(ats) Le attività estere della Posta devono essere più redditizie. Il Consiglio nazionale ha approvato oggi, con 96 voti contro 83 e 5 astenuti, una mozione di Guillaume Barazzone (PPD/GE) che chiede al gigante giallo di non più sovvenzionare Car Postal France. Il Consiglio degli Stati deve ancora pronunciarsi.

Dal 2004, la Posta sviluppa attività di trasporto pubblico in Francia. Contrariamente agli obiettivi strategici fissati dal Consiglio federale, queste attività non sono redditizie, anzi fanno perdere soldi.

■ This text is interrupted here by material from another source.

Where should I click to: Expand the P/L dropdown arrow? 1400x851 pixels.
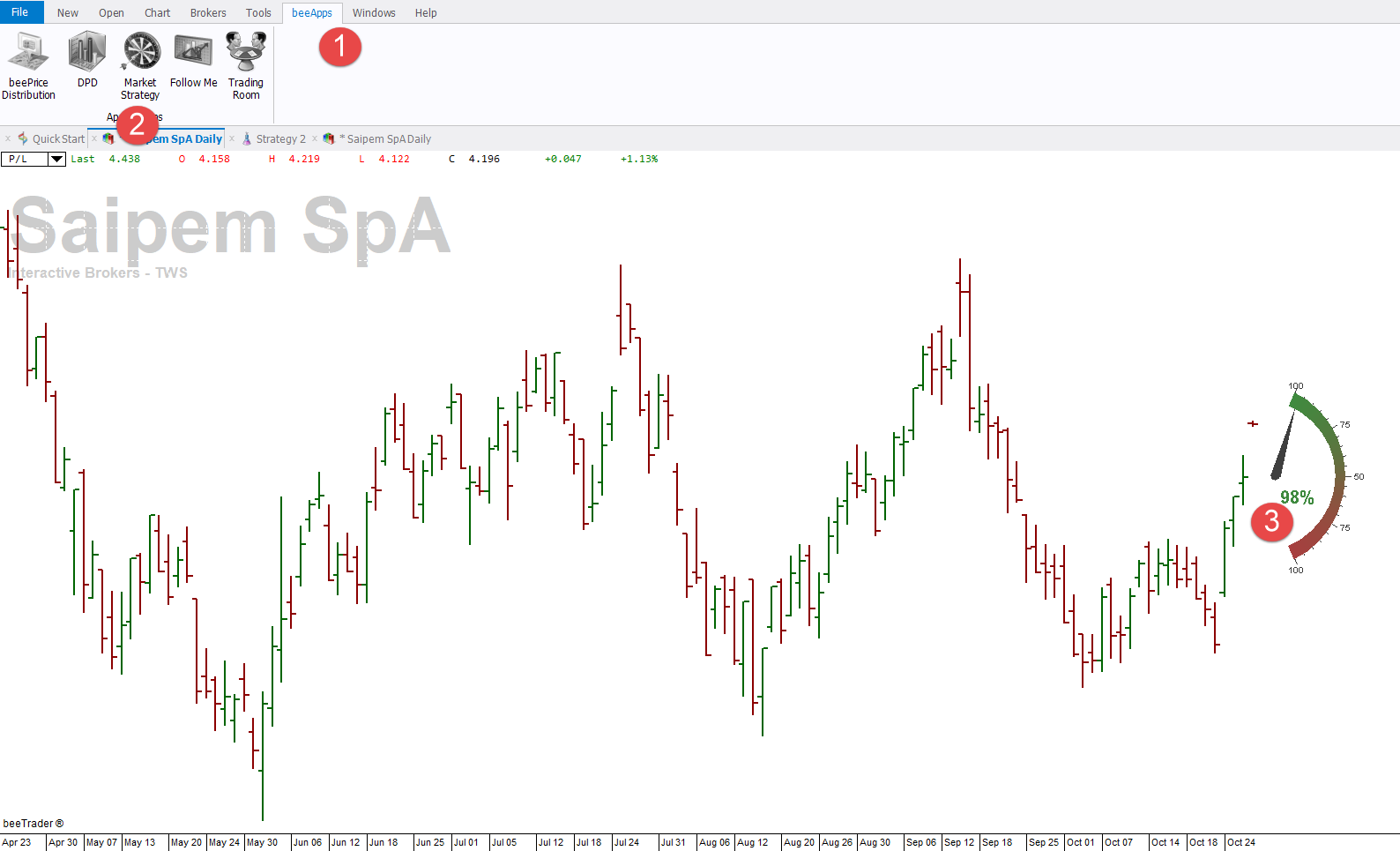(x=56, y=159)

Nel periodo 2010-2012, il gigante giallo avrebbe accordato aiuti finanziari (abbandono di crediti) al gruppo Car Postal France per un importo di 22 milioni di euro, allo scopo di tamponare alcune perdite. Orbene, il governo deve far rispettare le condizioni che pone, sostiene Barazzone.

Il Consiglio federale si è opposto alla mozione. Le attività in Francia consentono di consolidare anche quelle in Svizzera, in quanto vengono acquisite importanti esperienze e conoscenze che permettono di rafforzare la competitività sul mercato elvetico. Grazie alla sua espansione, il fatturato della filiale francese è in continua crescita, anche se la redditività rimane inferiore a quella di Autopostale Svizzera, ha affermato, invano, la consigliera federale Doris Leuthard.